Dry eye syndrome treatment market value to grow to $4.6b by 2024
Posted: 5 November 2015 |
GlobalData says this rise will be driven primarily by the introduction of novel drugs, most notably Shire’s lifitegrast, a first-in-class drug with anti-inflammatory benefits…
The global treatment market for dry eye syndrome will more than double in value from approximately $2.2 billion in 2014, to reach an estimated $4.6 billion by 2024, according to research and consulting firm GlobalData.
The Company’s latest report, PharmaPoint: Dry Eye Syndrome – Global Drug Forecast and Market Assessment to 2024, states that this rise, which will occur across the Nine Major Markets (9MM) of the US, France, Germany, Italy, Spain, the UK, Japan, China, and India, will be driven primarily by the introduction of novel drugs, most notably Shire’s lifitegrast, a first-in-class drug with anti-inflammatory benefits.
Furthermore, Catherine Daly, Ph.D., GlobalData’s Senior Analyst covering Neurology and Ophthalmology, says the paucity of dry eye syndrome treatments in the US and European markets will allow Shire to secure strong uptake and a sizable market share for lifitegrast.
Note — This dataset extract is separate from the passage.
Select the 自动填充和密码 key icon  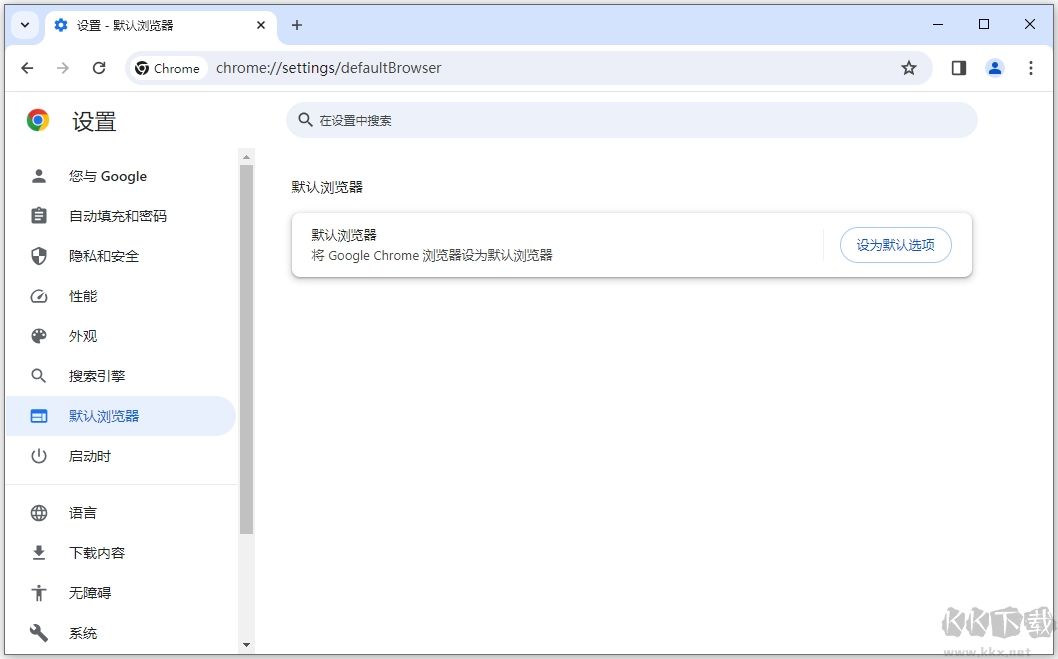coord(38,216)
Daly comments: “GlobalData expects that lifitegrast, which is anticipated to launch in the US in late 2016, will eventually reach peak sales of $1 billion across the 9MM, earning the drug blockbuster status.
“Furthermore, Allergan’s blockbuster dry eye syndrome drug, Restasis, which generated an estimated $1.33 billion in US sales in 2014, is expected to launch in the European markets during the forecast period and will secure a sizable patient share.”
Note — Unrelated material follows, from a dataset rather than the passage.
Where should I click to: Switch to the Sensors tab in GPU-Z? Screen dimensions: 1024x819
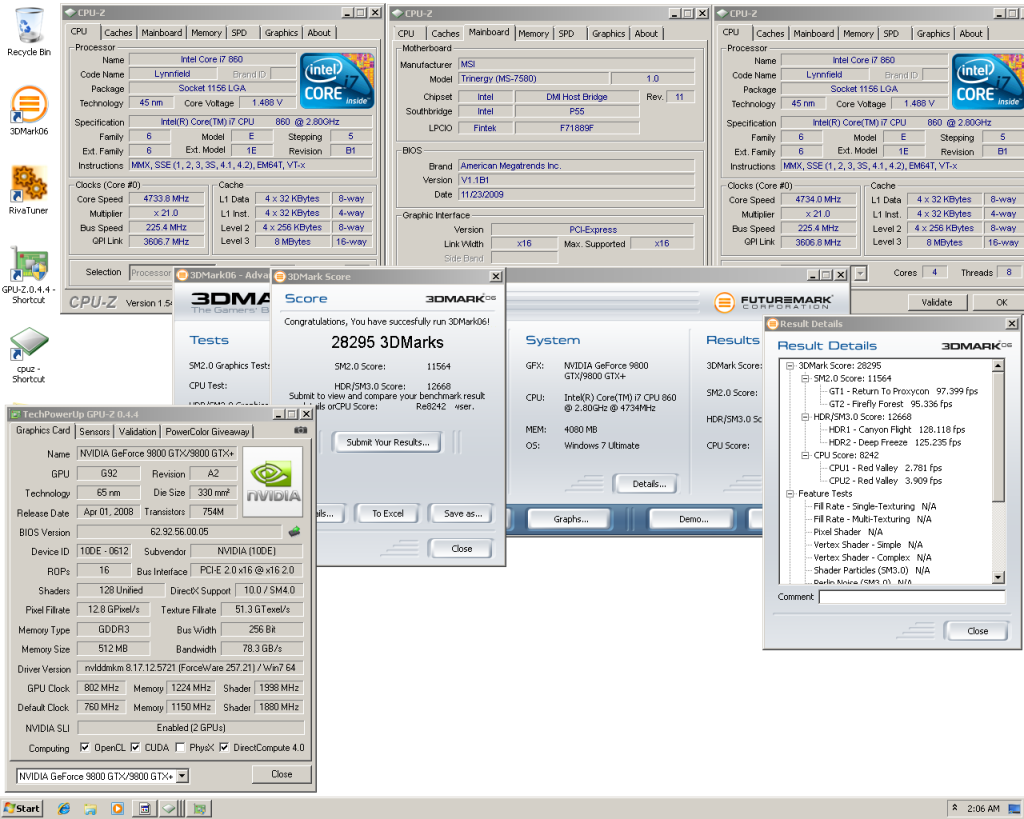[x=95, y=432]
Considerable opportunities remain within the dry eye syndrome arena
The analyst adds that Mimetogen’s MIM-D3, Mitotech’s Visomitin, and RegeneRx’s RGN-259 are also expected to see strong sales growth by 2024, as these first-in-class drugs all have different therapeutic benefits to offer dry eye syndrome patients.
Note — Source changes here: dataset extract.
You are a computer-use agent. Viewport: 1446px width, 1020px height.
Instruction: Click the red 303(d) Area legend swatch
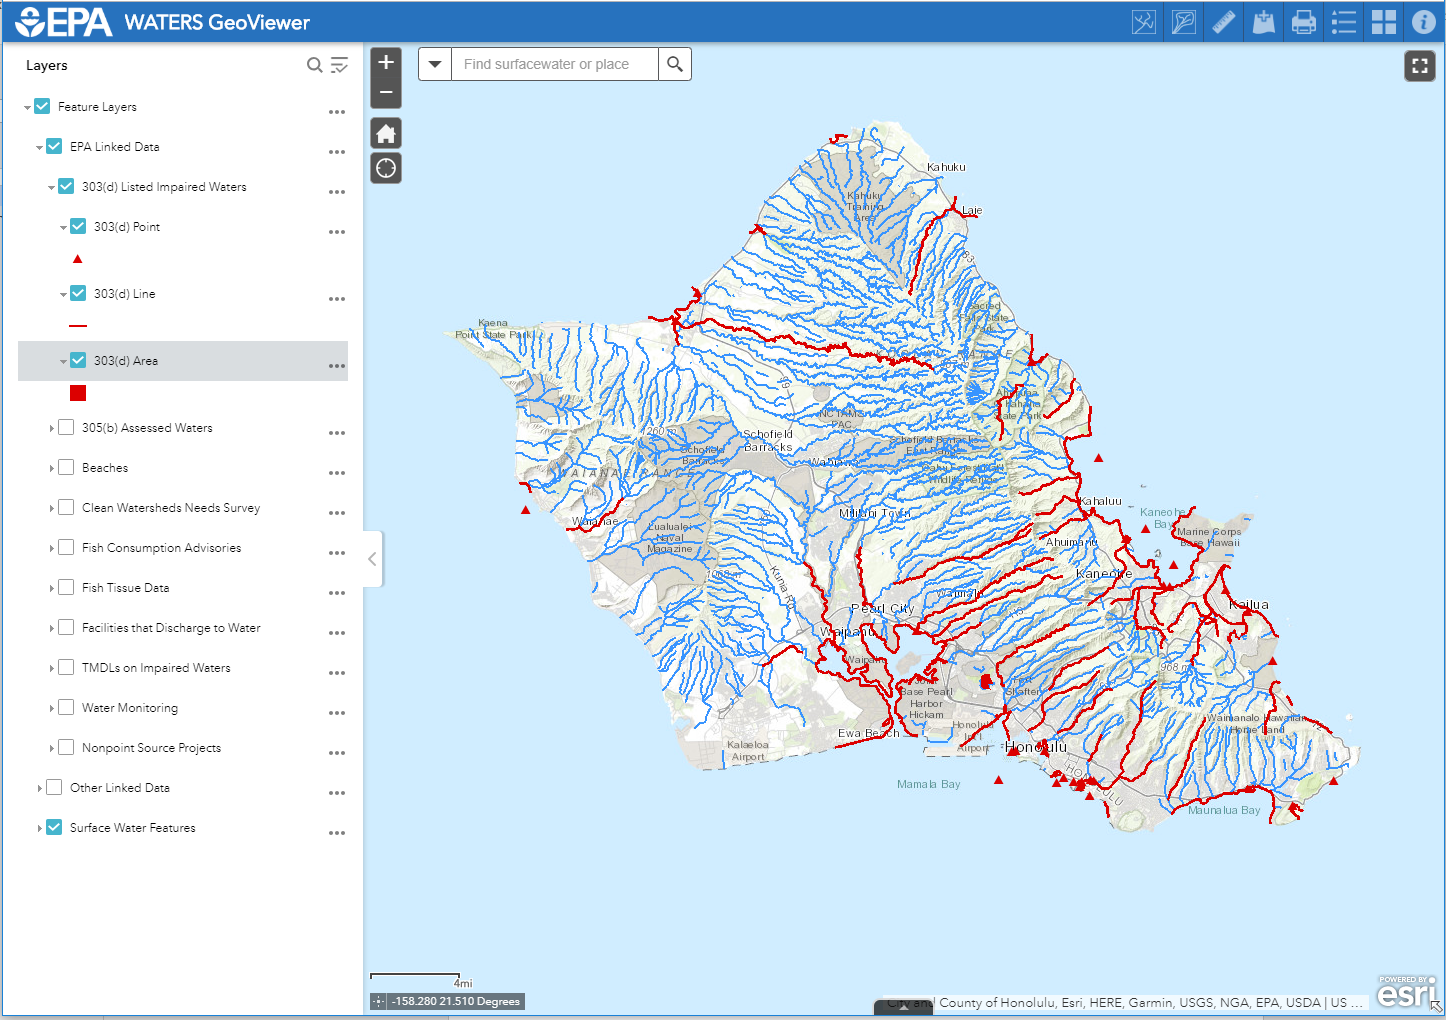pyautogui.click(x=77, y=393)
Despite this, considerable opportunities remain within the dry eye syndrome arena, as there are currently very few approved treatment options.
Daly continues: “Better understanding of the etiology and pathogenesis of dry eye syndrome is revealing new therapeutic targets, and therefore is increasing the opportunities to develop novel therapeutics that can offer clinical benefits for certain patients.
“There is also a need to simplify dosing for patients who have the daily burden of self-administering multiple eye drops, which could be met with the development of long-acting drugs.”